It's Super Easy to File for a Tax Extension Before Tax Day 2018. Here's How
Tax Day 2018 is almost here. If you don’t think you’ll be able to get your ducks in a row and file taxes by April 17, here’s what you need to know about how to file an extension
You’re probably wondering about this basic question: How can I file for an extension? Believe it or not, the process of filing an extension on your taxes is probably a lot more painless than you think.
If you’re doing your taxes yourself and plan to file taxes online, you can fill out Form 4868 to file a tax extension directly through IRS.gov or via your choice of tax-prep software, like TaxAct's online tools or TurboTax Easy Extension. The agency has information here about what you need to do to file for a tax extension.

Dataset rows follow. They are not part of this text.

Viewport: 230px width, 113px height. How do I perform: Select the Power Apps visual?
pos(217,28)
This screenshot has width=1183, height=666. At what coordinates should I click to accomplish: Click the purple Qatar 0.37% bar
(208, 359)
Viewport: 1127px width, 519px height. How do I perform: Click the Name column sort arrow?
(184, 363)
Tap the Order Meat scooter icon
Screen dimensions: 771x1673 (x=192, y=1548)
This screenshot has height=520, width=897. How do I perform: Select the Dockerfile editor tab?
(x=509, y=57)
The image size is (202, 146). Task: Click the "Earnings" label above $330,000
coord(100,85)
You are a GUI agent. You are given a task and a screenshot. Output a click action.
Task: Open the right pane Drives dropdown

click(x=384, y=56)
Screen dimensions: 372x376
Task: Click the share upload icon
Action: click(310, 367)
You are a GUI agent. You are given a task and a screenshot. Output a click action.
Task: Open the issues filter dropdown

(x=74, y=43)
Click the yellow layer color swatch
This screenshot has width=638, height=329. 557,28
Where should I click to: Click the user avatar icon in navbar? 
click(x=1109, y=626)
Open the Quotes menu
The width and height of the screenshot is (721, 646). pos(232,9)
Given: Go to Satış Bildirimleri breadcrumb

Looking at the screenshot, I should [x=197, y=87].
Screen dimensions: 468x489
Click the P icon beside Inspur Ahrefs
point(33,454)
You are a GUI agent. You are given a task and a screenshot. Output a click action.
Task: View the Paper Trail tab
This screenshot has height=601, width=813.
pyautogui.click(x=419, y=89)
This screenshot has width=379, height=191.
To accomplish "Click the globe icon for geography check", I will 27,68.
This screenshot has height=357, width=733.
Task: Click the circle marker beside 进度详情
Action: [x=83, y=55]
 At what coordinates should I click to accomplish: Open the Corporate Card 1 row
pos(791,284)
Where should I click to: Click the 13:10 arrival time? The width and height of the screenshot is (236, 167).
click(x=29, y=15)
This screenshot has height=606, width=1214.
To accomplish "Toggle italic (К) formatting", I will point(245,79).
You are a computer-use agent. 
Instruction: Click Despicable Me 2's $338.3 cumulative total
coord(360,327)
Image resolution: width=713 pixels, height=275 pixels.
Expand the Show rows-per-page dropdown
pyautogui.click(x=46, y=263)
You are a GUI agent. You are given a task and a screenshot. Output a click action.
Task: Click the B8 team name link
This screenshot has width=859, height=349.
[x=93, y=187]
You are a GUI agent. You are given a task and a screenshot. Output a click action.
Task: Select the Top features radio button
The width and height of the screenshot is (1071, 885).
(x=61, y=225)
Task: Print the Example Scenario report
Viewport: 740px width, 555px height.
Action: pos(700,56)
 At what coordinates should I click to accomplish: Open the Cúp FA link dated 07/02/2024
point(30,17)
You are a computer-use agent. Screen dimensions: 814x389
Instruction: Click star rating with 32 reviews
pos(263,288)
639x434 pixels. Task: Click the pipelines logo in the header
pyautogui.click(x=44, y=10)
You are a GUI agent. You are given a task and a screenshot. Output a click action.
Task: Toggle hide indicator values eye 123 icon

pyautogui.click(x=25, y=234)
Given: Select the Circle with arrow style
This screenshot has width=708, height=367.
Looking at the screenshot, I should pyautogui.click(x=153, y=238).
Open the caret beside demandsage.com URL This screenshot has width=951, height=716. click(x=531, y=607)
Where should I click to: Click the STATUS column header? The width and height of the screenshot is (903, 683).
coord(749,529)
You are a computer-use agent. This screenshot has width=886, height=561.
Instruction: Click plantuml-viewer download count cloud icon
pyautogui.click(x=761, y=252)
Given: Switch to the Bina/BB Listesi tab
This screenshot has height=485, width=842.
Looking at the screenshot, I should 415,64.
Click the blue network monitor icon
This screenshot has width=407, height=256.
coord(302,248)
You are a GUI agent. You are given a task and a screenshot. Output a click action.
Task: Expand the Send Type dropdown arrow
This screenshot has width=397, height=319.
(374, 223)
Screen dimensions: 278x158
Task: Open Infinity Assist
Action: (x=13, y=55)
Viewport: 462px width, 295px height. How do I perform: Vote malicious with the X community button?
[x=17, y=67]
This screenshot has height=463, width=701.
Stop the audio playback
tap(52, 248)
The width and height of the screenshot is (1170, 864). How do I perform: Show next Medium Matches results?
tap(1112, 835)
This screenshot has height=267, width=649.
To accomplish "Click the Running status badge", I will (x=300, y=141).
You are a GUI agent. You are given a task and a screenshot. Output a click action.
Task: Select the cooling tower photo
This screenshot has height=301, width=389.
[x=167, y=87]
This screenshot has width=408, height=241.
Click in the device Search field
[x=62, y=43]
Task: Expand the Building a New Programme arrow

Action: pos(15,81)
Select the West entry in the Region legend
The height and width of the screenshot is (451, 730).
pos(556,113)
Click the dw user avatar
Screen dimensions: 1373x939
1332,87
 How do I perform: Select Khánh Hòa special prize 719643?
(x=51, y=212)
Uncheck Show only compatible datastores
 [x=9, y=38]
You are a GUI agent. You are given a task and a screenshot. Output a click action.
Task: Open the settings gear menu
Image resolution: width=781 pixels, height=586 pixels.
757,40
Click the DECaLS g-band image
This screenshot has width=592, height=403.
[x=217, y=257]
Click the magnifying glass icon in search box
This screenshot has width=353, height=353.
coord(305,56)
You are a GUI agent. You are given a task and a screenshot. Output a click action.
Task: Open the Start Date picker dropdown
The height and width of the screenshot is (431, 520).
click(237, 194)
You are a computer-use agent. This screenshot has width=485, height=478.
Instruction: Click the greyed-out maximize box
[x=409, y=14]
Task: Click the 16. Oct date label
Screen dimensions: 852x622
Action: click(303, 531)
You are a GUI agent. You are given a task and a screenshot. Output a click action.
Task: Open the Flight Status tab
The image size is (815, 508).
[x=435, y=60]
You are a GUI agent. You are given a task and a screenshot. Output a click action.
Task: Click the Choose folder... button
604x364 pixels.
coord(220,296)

Although this is generally referred to as a six-month extension, note that although Tax Day this year is April 17, 2018, rather than April 15, your 2017 tax return will be due on October 15, 2018.
Don't forget about state taxes, advised Lisa Greene-Lewis, tax expert for TurboTax. Check your state tax department's website: While some states will automatically apply your federal extension, others require you to submit a separate state extension form. (Of course, Greene-Lewis pointed out that if you're using a tax-prep service like TurboTax, the program will do this for you.)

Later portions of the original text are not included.